PROMPT »
Nothing outside the range below should be printed. Output exactly the lines from the line with "You are a computer-use" to the line with "Instruction: Open the", both included.

DATA PROVIDED »
┌────────
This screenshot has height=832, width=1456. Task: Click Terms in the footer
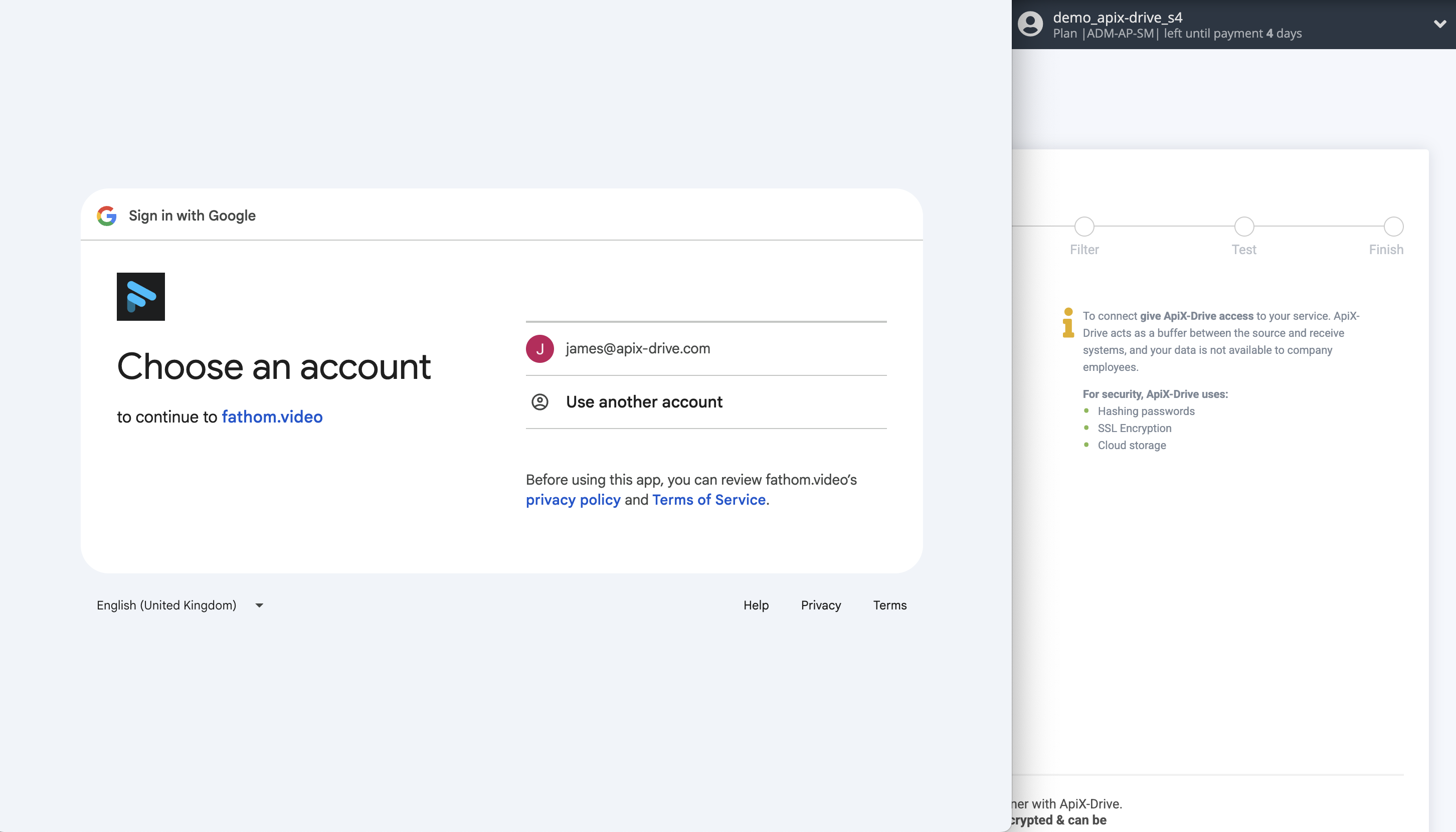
└────────
┌────────
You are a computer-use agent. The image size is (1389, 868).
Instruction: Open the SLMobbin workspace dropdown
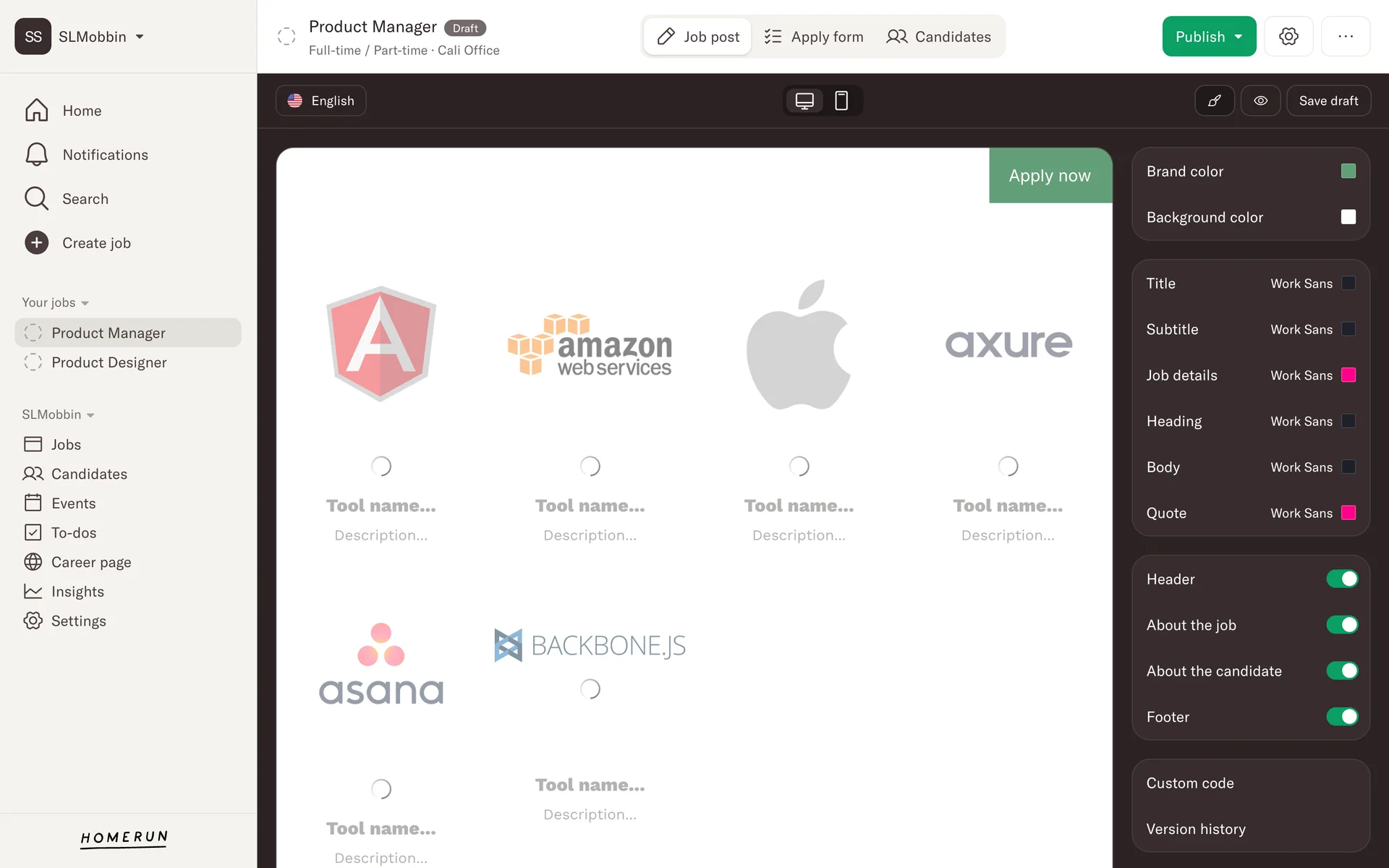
└────────
┌────────
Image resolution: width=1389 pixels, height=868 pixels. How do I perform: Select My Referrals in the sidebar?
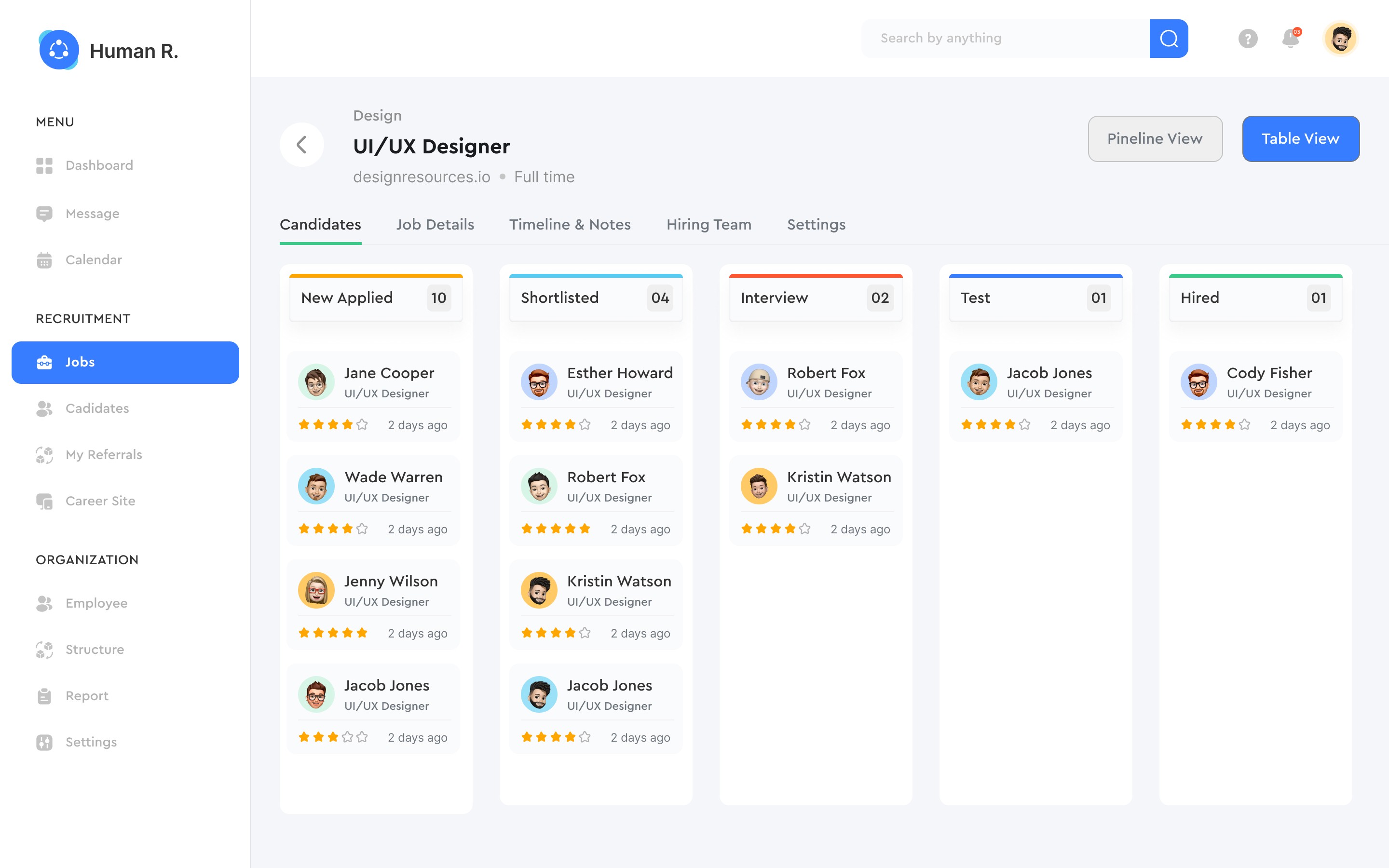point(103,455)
└────────
WRITTEN RESPONSE »
You are a computer-use agent. The image size is (1389, 868).
Instruction: Open the SLMobbin workspace dropdown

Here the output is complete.